If you’re new to SEO and learning about canonical tags, I have written this guide to help you understand how canonical tags can play a pivotal role in getting content indexed and ranking in search engines.
Table of Contents
Canonical tags are used to fix duplicate content issues. This guide explores the different types of website technical issues that can cause duplicate content. It also provides a step-by-step guide on how to use Screaming Frog to identify duplicate content, and explanations on what Indexing issues Google Search Console reports on and how they can be resolved by implementing a canonical tag.
What is a Canonical Tag?
Canonical tags are HTML elements that tell search engines which version of a webpage should be included in their index and rank for relevant keywords. They also help resolve duplicate content and indexing issues.
These tags most frequently come into play when there are multiple versions of a page with similar, or duplicate content. For example, dynamic URLs, print-friendly URLs, or session ID URL parameters.
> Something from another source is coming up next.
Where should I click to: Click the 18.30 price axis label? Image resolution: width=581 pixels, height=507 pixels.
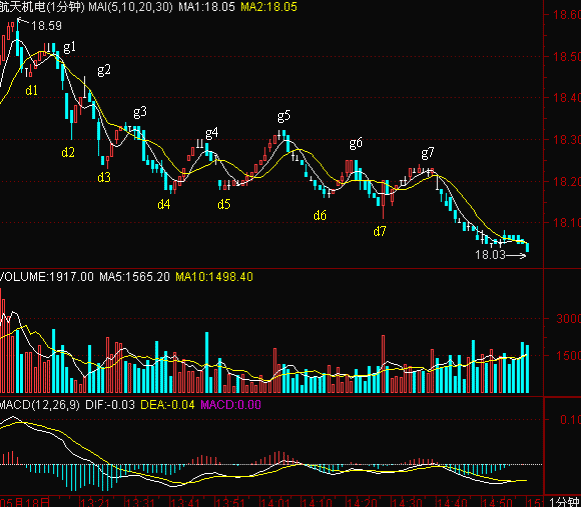(x=567, y=140)
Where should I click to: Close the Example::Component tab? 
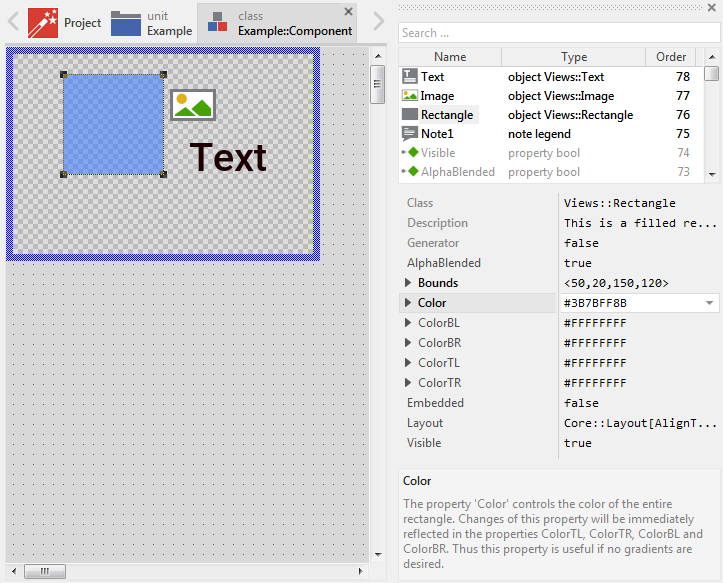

By specifying the canonical page, webmasters guide search engines in understanding what content to index and rank.
Why use a Canonical Tag?
As mentioned previously, canonical tags are used to eliminate similar or duplicate content issues.
To use a canonical tag effectively, find instances of duplicate or highly similar content and add a canonical tag in the HTML of each duplicate page, pointing to the preferred URL.
The best way to find instances where there is duplicate highly similar content is to run a crawl of your website using a tool such as Screaming Frog.
How to Write a Canonical Tag
There is a correct syntax to use when writing a canonical tag in HTML. Make sure you use these:
- Link element: The link element to specify a relationship between the current document and an external resource.
- Rel Attribute: Set the rel attribute to “canonical” to indicate that the specified URL is the canonical version.
- Href Attribute: Populate the href attribute with the URL of the preferred canonical version.
What are the best practice implementations?
Handling duplicate content can be tricky, but here are some best practice considerations when using the canonical tag:
- Self-Referential Canonical: A canonical tag must point to the current URL. For example, if URLs A, B, and C are duplicates, and A is the canonical version, placing the tag pointing to A on URL A is considered best practice.
- Near-Duplicates: Canonicalization isn’t restricted to exact duplicates; it can extend to near-duplicates with similar content.
For example, e-commerce pages that target different search queries and produce several pages for what the same product is. Here is an example:
https://www.ebay.com/b/adidas-Yeezy-350/15709/bn_7118853686 https://www.ebay.com/b/Yeezy-350/15709/bn_7117744221. - Mixed Signals: Mixed signals can be confusing for search engines. Refrain from scenarios where page A points to page B while page B points to page A. Also, avoid chaining canonical tags (A-–>B, B-–>C, C–->D).
- Cross-Domain Duplicates: If the same content is found on multiple sites that are managed by the same company, or brand, using the canonical tag across domains is practical and removes duplicate content issues.
Make sure you see Google Search Central examples of issues where a canonical tag is suggested.
How to Check Canonical Tags
The correct implementation of canonical tags is vital for effective page indexing in search engines. Other than running a crawl, you can check them using these other methods:
- Manual Inspection: Right-click on the page, select “view page source”, hit CTRL+F, type canonical, and check to see if the canonical tag is within the <head> section.
- Browser Developer Tools: Right-click on the webpage, select “Inspect,” and navigate to the canonical link element found in the <head> of the HTML source code.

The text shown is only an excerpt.